Today, Skoda is the darling of the automotive world. It's a brand that can do no wrong and tends to pick up awards left, right, and center. Best dealer this. Best service that. Best just about every car on the planet. And quite right, too: the Skoda range is one of the most relevant and sensible line-ups you'll ever find. Everyone loves Skoda. You get the impression that it could take photos of Kate Middleton's private bits and not run into trouble. In fact, Skoda would probably win an award for it.
But it wasn't always like this for Skoda. Wind back the clock a couple of decades and Skoda was the butt of all jokes. Comedians would light up the end of the pier with "hilarious" japes about Skoda cars. Heated windows that were there to keep your hands warm when pushing it. Or how about doubling the value of a Skoda by filling it up with fuel? Oh, how we laughed.
It's not that Skoda made particularly bad cars. Heavens, much of what was coming out of Britain was a great deal worse. But Skoda's Czech origins combined with a robust and utilitarian approach to styling meant that it was an easy target. However, the last laugh went to Skoda, who, under the ownership of Volkswagen, went on to manage a multimillion pound marketing campaign on the back of "It's a Skoda, honest." Everyone in the country knew the Skoda name, giving the company a level of brand awareness most manufacturers could only dream of.
The Skoda Favorit was the very last car to be built before the company was swallowed by the mighty Volkswagen empire. It was also significant for the fact that it was the first front-wheel-drive car Skoda had ever produced, replacing the rear-wheel-drive Estelle. The Favorit instantly felt more mainstream, more modern, and more practical.
It was styled by Bertone, so the Favorit joined a back catalog including the likes of the Lancia Stratos and Fiat X1/9, as well as the Lamborghini Countach and Miura. It's fair to say it doesn't share too much in common with these iconic cars, but as far as bloodlines go, there are few better than Bertone.
Skoda also pulled in assistance from Porsche, which helped develop the Favorit's suspension. Not that you'd suspect any Favorit owners would actually have noticed. But they would have noticed a decent amount of pace from the Ricardo-tweaked 1.3-liter engine and a surprisingly good ride. Skoda had made a genuinely good car, but such was the image problem in the UK, the Favorit was always going to face an uphill struggle.
Which is why Skoda immediately played the price card. Full-page ads confidently asked the question "who else offers 5 doors and 5 gears for under 5,000 pounds?" The question was obviously rhetorical as nobody could match the 4,997 pounds Skoda asked for the entry-level model. The message clearly got through, as at one point there were as many as 50,000 Favorits on the roads of Britain.
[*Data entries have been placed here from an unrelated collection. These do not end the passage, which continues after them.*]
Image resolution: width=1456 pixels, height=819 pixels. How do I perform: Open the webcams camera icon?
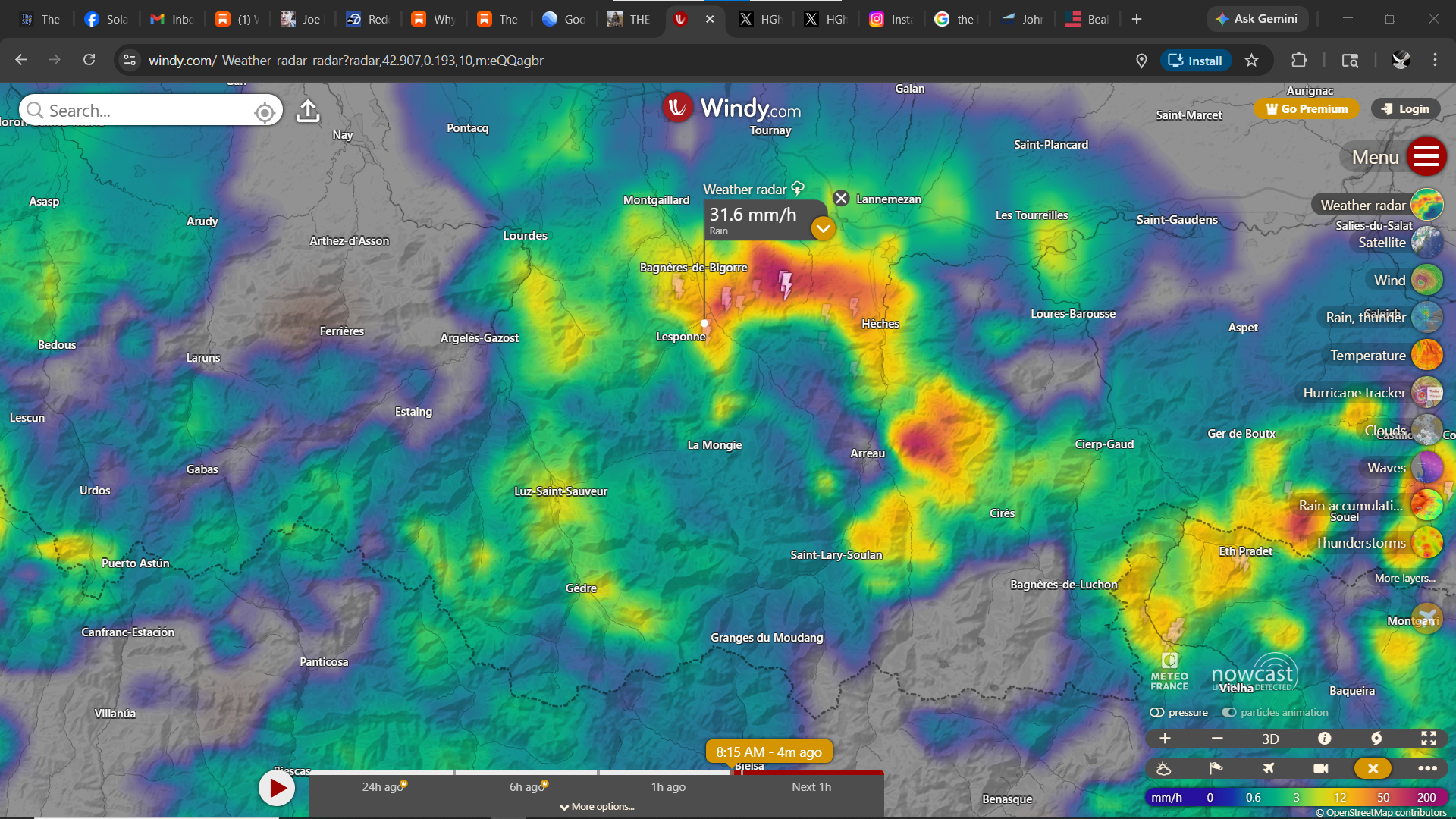1320,768
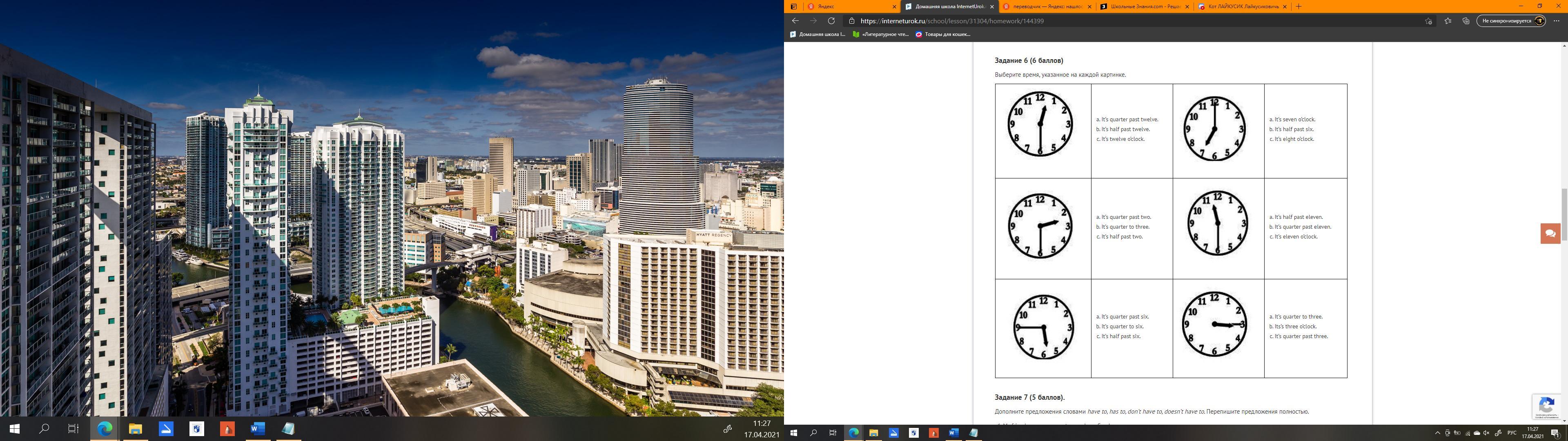This screenshot has width=1568, height=441.
Task: Open the Товары для кошек bookmark
Action: pos(943,35)
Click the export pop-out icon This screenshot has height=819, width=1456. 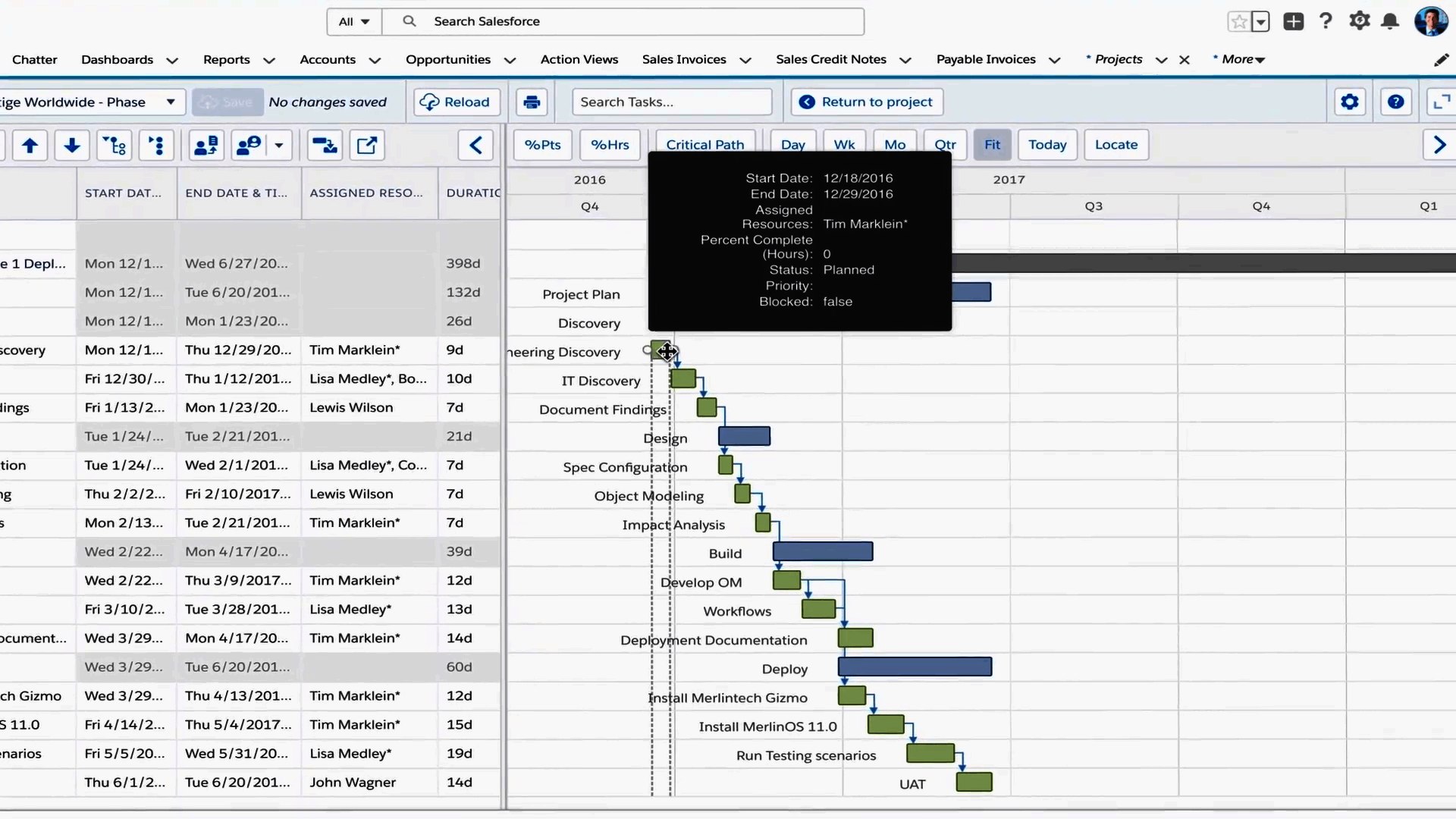coord(367,145)
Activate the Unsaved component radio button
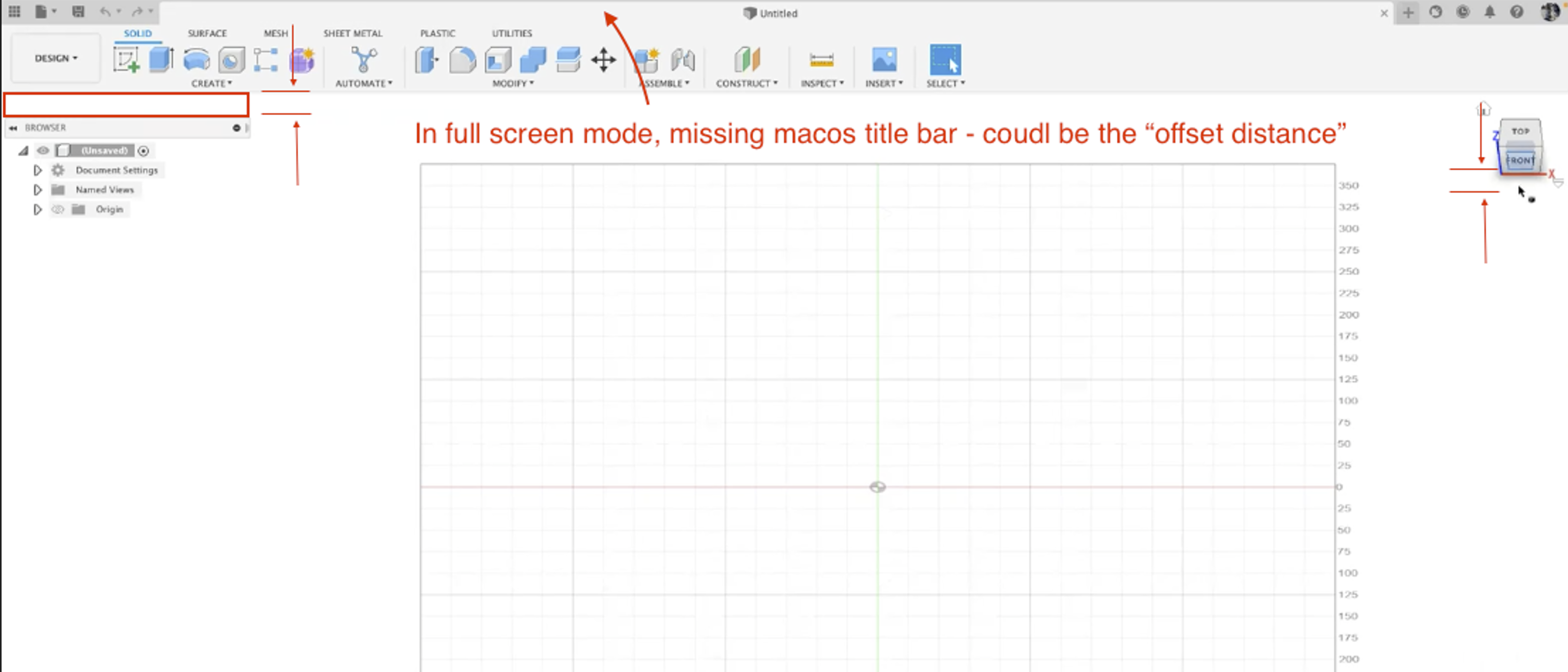Viewport: 1568px width, 672px height. pos(144,151)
The Favorit soldiered on until 1994 when it was replaced by the Felicia, which still used the Skoda platform but benefited from significant input from Volkswagen. The styling was instantly more mainstream, but in doing the makeover, VW had stripped away the Favorit's unique charm and character. Old Skoda was dead, and the rest, as they say, is history.
There are still a healthy number of Favorits enjoying active service in Britain, and it's rare that they come up for sale. This suggests owners rather like their no-nonsense practical nature. A genuine last of a breed car that should provide years of good service for the the price of a cheap television. What's not to like?